A lot is said and written about midlife – and it’s sometimes referred to as a crisis. It’s definitely a time of change on many fronts: family, finances, work, career, status, identity, relationships, health, hormones, etc. But is it a crisis? Is it a "time of intense difficulty or danger"? I don't think so. Which is why it’s time to ditch the midlife crisis and embrace the midlife opportunities.
But first, a bit of background.
The term ‘midlife crisis’ was coined by Canadian-born psychologist Elliott Jaques, whose paper “Death and the Mid-life Crisis” was published in the International Journal of Psychoanalysis in 1965. Jaques explored the psychological challenges we face in middle age and suggested it’s a time when we typically confront our own mortality, re-evaluate our life choices and achievements and search for greater meaning – which can sometimes result in drastic life changes or crises.
Although Jaques believed these ‘crises’ could lead to personal growth and, if handled well, result in a more meaningful and authentic life, the word ‘crisis’ stuck and became associated with negative behaviour such as buying flashy cars, having affairs, making radical life changes, feeling depressed and behaving recklessly.
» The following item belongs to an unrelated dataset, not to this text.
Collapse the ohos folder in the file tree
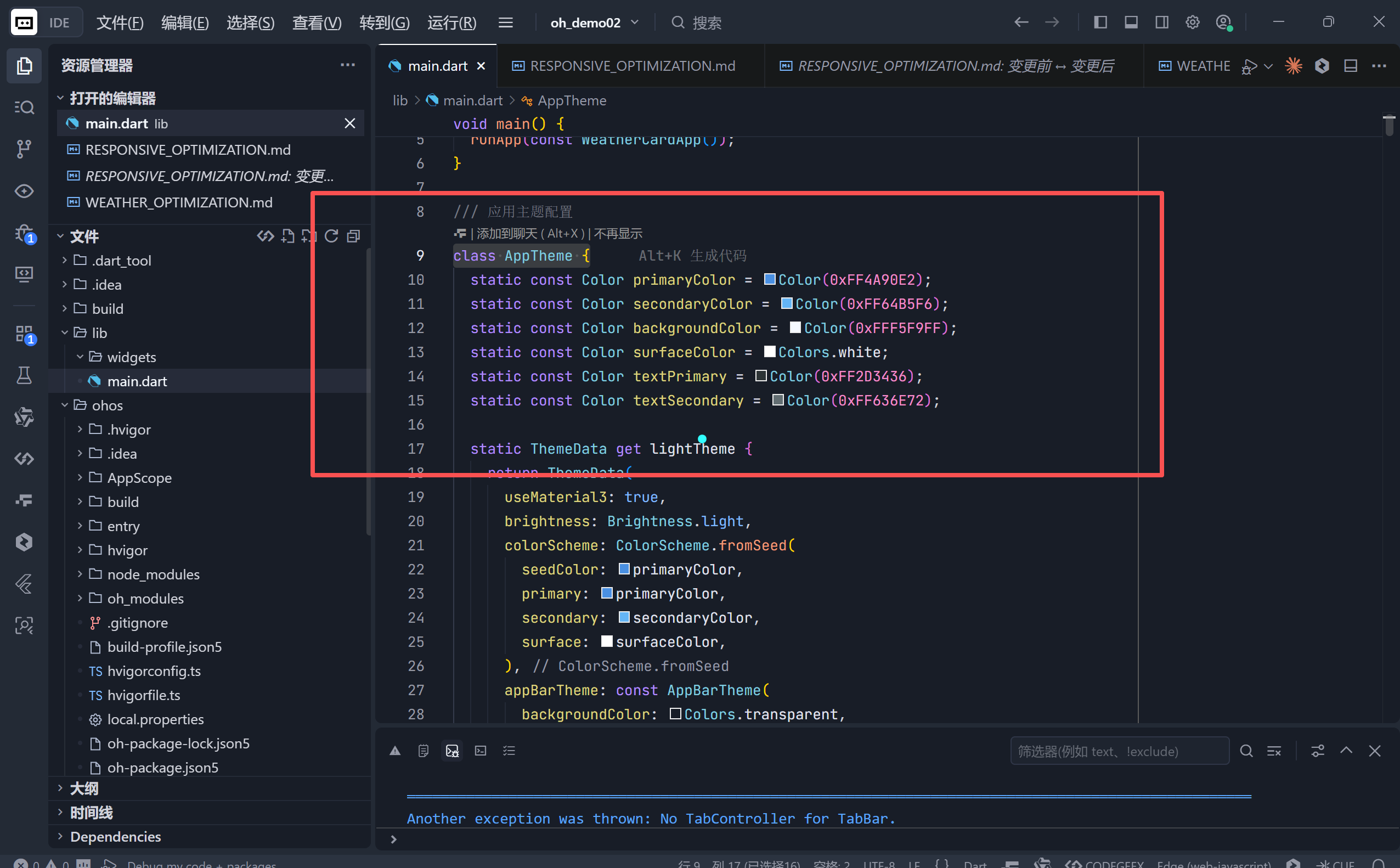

Luckily things have changed. We’re living longer and middle age is now generally seen as a exciting stage of life. A time of rediscovery and self-empowerment. A period of growth and transformation. An opportunity to make changes, redefine our goals and rekindle a sense of purpose. This was confirmed when I put it to the social media test. I asked people to write 1-3 words to describe their midlife and this is what they said:
“Complex, fluctuating and intriguing.” “Calm, freedom, choices.” “Wisdom.” “An awakening.” “Pause, reflect, reset.” “Authentic, aligned, abundant.” “A privilege.” “Hot, emotional, growth.” “Empowering, enlightening, knackering.” “A reboot.” “Chance for change.” “Grateful, reinvent, joy.” “Opportunities.” “Challenging, evolution, liberating.” “My second spring.” “Freed, adventure, love.” “Liberating.” “Enlightening, empowering, daunting.” “Liberating, self-assured, empowerment.” “Awakening.” “Freedom to be.” “Evolution, metamorphosis.” “Challenging, eye opening, evolving.” “Amazing bits and challenging bits.” “Reaping rewards.” “Taking back power.” “Taking less crap.” “Part Two.” There were a few differences of opinion, but on the whole, the response was very positive.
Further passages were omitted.